*Required action*:
Below are some records; copy each line in them that contains "white".

*Supplied records*:
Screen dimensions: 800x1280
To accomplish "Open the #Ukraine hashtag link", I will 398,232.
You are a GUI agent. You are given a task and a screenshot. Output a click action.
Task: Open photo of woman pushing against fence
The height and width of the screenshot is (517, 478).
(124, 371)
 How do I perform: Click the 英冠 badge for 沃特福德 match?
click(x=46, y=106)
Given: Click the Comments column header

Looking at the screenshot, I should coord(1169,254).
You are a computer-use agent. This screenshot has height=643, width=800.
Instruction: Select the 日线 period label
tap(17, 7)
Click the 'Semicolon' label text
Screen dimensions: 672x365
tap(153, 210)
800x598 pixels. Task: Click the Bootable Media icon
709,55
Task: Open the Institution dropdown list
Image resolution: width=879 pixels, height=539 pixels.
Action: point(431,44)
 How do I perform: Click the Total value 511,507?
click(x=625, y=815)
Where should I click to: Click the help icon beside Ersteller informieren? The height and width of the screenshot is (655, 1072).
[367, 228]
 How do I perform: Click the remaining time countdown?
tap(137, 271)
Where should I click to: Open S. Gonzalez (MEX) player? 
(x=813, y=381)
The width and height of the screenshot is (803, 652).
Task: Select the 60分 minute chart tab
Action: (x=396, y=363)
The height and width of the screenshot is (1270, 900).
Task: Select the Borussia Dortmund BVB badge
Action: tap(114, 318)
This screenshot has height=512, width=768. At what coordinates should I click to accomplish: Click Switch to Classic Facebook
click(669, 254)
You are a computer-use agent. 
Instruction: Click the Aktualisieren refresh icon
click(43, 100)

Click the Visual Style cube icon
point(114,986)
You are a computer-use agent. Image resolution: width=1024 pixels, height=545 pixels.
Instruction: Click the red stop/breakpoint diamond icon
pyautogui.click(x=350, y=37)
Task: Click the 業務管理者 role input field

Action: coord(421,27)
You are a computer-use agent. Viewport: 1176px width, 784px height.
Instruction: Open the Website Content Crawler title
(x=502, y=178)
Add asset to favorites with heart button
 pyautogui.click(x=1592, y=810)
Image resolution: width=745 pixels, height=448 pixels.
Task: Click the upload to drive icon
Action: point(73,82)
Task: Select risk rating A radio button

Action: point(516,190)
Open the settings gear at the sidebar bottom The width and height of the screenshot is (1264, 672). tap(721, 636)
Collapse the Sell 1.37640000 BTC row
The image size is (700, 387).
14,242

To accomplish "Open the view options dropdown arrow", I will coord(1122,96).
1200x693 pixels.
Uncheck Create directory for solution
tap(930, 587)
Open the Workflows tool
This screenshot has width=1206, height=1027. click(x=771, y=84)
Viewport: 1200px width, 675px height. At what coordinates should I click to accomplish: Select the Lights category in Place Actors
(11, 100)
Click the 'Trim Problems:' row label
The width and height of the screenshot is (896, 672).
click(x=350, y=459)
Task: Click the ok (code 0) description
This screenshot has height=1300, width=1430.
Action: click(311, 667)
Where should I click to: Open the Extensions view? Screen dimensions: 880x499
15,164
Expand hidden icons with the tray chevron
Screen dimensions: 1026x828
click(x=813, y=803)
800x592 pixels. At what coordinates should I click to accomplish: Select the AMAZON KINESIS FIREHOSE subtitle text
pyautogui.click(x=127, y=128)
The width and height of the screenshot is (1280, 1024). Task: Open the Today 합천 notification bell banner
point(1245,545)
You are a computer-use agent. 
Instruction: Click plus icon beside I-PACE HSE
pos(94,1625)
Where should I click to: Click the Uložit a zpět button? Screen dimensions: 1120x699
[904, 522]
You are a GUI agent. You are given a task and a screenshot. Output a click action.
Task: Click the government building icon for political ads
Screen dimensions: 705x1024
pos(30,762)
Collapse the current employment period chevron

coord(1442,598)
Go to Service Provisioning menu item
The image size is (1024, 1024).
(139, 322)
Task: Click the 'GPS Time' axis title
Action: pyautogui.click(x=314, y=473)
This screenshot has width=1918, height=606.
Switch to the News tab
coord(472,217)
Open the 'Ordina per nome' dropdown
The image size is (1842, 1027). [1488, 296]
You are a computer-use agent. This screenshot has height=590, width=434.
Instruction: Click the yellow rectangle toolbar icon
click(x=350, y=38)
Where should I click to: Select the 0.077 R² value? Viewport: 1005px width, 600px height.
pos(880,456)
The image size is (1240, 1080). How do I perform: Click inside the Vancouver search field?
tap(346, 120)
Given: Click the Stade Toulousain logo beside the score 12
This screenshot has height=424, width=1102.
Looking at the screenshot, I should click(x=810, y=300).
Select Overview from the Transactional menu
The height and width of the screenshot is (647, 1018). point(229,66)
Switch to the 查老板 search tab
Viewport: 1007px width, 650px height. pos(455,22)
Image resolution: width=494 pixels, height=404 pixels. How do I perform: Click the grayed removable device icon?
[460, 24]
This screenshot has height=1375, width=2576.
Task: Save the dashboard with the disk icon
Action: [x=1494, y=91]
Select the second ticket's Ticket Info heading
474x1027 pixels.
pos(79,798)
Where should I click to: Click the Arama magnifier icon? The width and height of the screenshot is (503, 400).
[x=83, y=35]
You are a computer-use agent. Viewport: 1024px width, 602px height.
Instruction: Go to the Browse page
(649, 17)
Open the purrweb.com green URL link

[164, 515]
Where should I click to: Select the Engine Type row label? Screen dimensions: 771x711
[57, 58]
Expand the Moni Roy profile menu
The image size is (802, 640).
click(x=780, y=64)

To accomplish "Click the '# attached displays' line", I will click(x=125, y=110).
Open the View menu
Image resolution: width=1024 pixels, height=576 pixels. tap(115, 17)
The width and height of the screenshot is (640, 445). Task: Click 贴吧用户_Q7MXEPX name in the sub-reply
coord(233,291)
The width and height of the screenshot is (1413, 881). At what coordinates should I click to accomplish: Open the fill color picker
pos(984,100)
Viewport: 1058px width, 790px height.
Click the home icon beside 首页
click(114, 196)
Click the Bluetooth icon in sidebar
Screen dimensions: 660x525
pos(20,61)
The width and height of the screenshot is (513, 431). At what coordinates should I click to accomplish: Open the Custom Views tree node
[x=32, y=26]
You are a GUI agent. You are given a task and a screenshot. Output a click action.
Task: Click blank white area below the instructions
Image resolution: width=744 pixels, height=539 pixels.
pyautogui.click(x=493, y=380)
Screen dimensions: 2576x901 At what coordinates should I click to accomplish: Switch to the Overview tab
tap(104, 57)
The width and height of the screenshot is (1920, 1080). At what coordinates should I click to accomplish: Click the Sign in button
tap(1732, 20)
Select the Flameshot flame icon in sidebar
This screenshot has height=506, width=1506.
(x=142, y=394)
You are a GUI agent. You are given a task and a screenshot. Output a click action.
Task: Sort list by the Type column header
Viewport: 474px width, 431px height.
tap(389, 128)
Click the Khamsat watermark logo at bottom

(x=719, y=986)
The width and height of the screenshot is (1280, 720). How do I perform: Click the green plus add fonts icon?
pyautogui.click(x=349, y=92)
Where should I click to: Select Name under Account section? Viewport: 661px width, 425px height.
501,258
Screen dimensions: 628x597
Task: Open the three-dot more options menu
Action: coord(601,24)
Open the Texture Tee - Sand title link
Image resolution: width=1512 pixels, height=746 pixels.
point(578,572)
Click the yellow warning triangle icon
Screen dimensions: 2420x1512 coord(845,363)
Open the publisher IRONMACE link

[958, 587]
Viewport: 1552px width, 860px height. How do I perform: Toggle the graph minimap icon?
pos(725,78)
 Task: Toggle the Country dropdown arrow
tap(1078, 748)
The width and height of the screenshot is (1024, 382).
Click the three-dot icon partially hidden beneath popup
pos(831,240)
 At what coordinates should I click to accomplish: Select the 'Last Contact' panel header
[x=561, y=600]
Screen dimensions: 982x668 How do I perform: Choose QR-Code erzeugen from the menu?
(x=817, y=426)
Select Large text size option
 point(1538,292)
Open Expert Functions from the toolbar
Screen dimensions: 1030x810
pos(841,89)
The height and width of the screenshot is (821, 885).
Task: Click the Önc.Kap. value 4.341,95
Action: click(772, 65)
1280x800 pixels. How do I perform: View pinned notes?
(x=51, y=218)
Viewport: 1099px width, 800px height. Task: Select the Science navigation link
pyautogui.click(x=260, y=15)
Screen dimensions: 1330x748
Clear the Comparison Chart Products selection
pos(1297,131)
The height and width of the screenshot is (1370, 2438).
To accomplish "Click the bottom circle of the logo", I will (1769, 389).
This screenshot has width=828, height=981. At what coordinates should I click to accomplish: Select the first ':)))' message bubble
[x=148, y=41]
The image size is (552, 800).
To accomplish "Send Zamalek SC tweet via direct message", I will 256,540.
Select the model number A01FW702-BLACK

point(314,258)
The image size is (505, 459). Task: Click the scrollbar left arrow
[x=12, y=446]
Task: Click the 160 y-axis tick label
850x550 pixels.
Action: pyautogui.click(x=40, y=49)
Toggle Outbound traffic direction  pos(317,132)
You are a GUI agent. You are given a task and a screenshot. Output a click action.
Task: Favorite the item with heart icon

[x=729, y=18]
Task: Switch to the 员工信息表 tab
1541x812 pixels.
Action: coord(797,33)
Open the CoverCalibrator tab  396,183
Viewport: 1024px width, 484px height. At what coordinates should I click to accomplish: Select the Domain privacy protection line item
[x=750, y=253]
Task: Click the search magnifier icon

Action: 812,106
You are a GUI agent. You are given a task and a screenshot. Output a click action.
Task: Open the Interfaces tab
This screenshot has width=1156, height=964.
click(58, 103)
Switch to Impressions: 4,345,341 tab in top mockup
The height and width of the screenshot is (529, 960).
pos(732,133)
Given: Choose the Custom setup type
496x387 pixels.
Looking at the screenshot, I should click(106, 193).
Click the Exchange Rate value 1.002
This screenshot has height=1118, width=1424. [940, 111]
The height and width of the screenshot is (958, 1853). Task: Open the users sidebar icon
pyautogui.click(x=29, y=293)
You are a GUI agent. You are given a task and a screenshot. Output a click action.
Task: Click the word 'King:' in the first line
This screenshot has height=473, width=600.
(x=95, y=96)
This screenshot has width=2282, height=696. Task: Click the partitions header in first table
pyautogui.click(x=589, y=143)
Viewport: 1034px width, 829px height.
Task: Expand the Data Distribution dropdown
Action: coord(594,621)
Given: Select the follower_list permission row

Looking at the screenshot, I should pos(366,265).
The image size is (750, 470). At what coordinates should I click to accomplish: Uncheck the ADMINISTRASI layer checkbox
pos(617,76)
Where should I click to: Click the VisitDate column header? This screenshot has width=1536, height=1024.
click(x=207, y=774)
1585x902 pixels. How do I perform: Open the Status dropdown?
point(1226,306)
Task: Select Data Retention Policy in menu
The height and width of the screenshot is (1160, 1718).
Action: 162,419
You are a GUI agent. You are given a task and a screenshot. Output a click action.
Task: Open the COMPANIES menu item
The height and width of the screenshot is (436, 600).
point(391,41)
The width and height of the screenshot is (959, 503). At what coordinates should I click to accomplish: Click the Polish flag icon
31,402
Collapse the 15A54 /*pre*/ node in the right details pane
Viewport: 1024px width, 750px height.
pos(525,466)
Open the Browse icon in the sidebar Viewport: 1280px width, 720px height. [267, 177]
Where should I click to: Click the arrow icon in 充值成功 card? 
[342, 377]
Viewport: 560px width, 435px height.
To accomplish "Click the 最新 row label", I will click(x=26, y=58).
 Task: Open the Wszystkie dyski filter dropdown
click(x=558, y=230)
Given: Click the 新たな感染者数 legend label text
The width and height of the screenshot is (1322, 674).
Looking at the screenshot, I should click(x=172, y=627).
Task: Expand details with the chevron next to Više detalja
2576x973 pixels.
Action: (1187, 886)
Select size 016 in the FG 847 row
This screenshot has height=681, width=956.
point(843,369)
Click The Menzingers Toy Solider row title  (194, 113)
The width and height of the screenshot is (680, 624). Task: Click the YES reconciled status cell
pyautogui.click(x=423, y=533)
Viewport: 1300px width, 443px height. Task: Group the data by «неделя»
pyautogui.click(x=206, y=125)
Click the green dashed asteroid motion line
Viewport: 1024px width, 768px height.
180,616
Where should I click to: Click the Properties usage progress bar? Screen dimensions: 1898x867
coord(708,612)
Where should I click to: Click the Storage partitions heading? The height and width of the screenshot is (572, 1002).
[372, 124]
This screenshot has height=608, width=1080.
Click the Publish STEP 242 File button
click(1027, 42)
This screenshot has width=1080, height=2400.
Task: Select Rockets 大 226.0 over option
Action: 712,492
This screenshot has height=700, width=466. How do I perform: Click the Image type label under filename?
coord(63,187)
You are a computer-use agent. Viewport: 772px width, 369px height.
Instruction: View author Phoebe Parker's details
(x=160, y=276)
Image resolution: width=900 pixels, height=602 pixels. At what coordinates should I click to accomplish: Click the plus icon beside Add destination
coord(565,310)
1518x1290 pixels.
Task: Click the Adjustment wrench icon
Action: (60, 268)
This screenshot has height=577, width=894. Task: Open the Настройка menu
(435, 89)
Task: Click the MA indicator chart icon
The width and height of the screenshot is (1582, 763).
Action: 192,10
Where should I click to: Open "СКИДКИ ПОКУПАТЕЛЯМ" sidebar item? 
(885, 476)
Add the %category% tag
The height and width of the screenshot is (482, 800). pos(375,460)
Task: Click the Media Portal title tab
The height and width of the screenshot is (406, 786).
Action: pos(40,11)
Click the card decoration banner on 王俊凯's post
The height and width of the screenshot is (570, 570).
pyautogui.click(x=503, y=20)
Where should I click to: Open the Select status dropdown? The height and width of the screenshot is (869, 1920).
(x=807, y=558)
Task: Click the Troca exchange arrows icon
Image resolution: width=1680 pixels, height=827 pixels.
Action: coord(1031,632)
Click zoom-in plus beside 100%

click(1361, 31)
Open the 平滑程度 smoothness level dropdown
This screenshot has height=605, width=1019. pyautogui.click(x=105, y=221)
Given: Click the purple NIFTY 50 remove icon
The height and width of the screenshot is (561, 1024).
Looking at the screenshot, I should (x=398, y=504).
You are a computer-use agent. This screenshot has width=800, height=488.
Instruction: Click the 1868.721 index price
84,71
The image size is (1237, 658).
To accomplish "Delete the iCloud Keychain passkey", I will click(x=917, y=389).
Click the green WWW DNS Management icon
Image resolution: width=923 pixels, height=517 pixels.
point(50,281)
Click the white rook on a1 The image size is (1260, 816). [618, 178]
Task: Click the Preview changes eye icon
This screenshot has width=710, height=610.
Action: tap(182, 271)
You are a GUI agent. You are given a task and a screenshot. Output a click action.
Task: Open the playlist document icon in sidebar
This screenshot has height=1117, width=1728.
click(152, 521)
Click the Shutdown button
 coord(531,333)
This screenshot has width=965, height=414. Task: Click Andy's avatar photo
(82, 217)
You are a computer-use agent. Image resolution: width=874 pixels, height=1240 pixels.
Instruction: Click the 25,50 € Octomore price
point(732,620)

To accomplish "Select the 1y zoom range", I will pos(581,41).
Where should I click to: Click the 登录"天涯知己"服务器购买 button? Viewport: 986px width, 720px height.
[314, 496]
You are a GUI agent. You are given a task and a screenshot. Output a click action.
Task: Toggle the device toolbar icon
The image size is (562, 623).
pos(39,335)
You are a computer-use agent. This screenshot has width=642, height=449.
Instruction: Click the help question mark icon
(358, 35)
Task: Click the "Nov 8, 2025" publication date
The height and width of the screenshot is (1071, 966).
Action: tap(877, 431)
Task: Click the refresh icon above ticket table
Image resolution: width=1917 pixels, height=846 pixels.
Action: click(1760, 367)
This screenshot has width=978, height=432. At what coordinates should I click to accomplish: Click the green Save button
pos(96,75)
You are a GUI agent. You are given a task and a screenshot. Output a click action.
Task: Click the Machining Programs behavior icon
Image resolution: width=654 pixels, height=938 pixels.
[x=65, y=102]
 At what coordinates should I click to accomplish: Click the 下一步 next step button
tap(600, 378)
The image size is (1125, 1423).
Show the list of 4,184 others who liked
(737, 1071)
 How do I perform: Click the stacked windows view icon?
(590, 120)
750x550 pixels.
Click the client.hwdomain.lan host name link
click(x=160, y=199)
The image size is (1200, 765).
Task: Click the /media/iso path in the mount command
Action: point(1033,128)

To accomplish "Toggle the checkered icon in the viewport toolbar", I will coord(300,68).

*The completed task*:
Task: Click blank white area below the instructions
Click the white rook on a1 The image size is (1260, 816). [618, 178]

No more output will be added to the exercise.